Chef Mehboob, as he is popularly known in his home country,  is today a celebrity figure in Pakistan, through his many TV shows such as the Masala TV series and Good Healthy Life, that had gained much popularity for him over the years. He is also the author of the cookbook Food for Life, the first health focused cookery book of its kind which brought him recognition as a health-food expert.

“When I set out to create my recipes, I used travel as my teacher. I still continue to travel widely. Having travelled throughout Pakistan, I use a lot of recipes from extremely rural parts of the country that most Pakistanis may not visit or know much about,” he explains stating that  in places such as the Hunza valley in Gilgit – Baltistan in the north most region of Pakistan, there are over thirty five plant based dishes which is popularly consumed and just one or two meat based dishes.

“In areas such as Hunza, the food is often cooked in almond oil and there are intricate ways of preparing each dish. Some dishes are complicated to prepare because of their very simplicity, a simplicity that is however based on precision; a minute of overcooking could ruin the recipe,” points out Chef Mehboob.

Although his parents are Pathan descendants from Mandokhel in Balochistan, Mehboob was born and raised in Karachi in a family that encouraged cooking and did not see it as a chore solely for women.

“My father used to love cooking and I started cooking at the age of seven. The food of Balochistan is rather bland but we loved experimenting with different ways of preparing the same dish,” he says, explaining that even popular dishes such as Palak Paneer tastes different when it is made in the simplest form of light steaming and grinding the spinach so that all the nutrients are retained.

It is his inherent love for developing  good cuisine as a hobby that made him abandon a potential career in medicine despite scoring high on his pre-medical exams.
And his fate was sealed when he answered a hotel management job nearly thirty years ago, without informing his family.

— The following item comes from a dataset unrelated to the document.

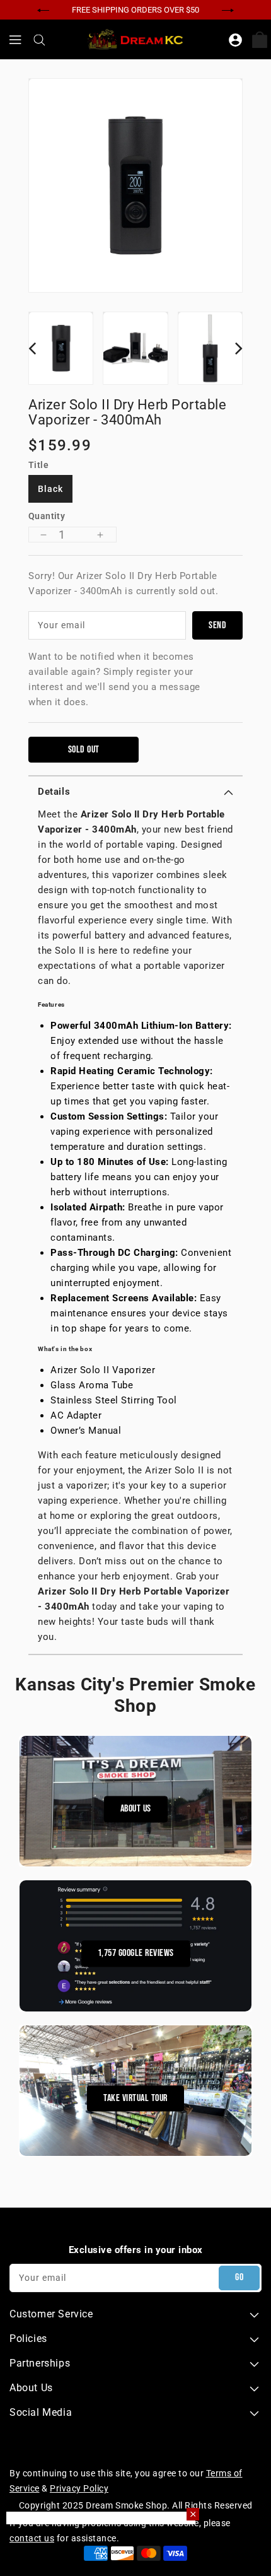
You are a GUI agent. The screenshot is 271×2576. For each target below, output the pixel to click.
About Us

To ease the mind of his parents, he had  later mentioned the salary of the Western chef whose remuneration was at an international scale.

“They did not know then that my actual salary when I started at an international hotel chain was just a pittance and was glad that my pay would be akin to that of the foreign chef!,” he reminisces but does not regret his decision. He has since then served five star hotels in Pakistan as well as restaurant chains in western countries and carved out for himself a niche in the  business of food, working on developing different brands and projects related to goals of eating healthily. Some of the recent food related projects he had been involved with include the ‘lunch box challenge,’ that was aimed at changing the food pattern of students and replaced pizzas and hamburgers with tasty but healthy options.

Apart from his ambition of making food a healthy as well as delectable reality, he also feels food could be used to unite people and nations. His optimism and sentiments are not thwarted despite the refusal of a visa to India to officiate as a judge at a food based competition (even though the hosts had pleaded for a mere twenty four hour visa and vouched for his return to Pakistan soon after the end of the competition).

A strong believer that food is about people, he prefers to eat in the smallest of eateries and experiment with street food, to get an idea of the diverse spices that are used and often feels that the food in five star hotels are rather  too sterile and bland in taste.

Having led the Pakistan food festival in Sri Lanka for the second consecutive year in 2017, Chef Mehboob feels that  it is time the street food geniuses of SAARC countries unite to organize diverse inter-cultural food festivals that will, he hopes, eventually break through the man made visa barriers and overcome fear of each other, uniting the region through South Asia’s unique food.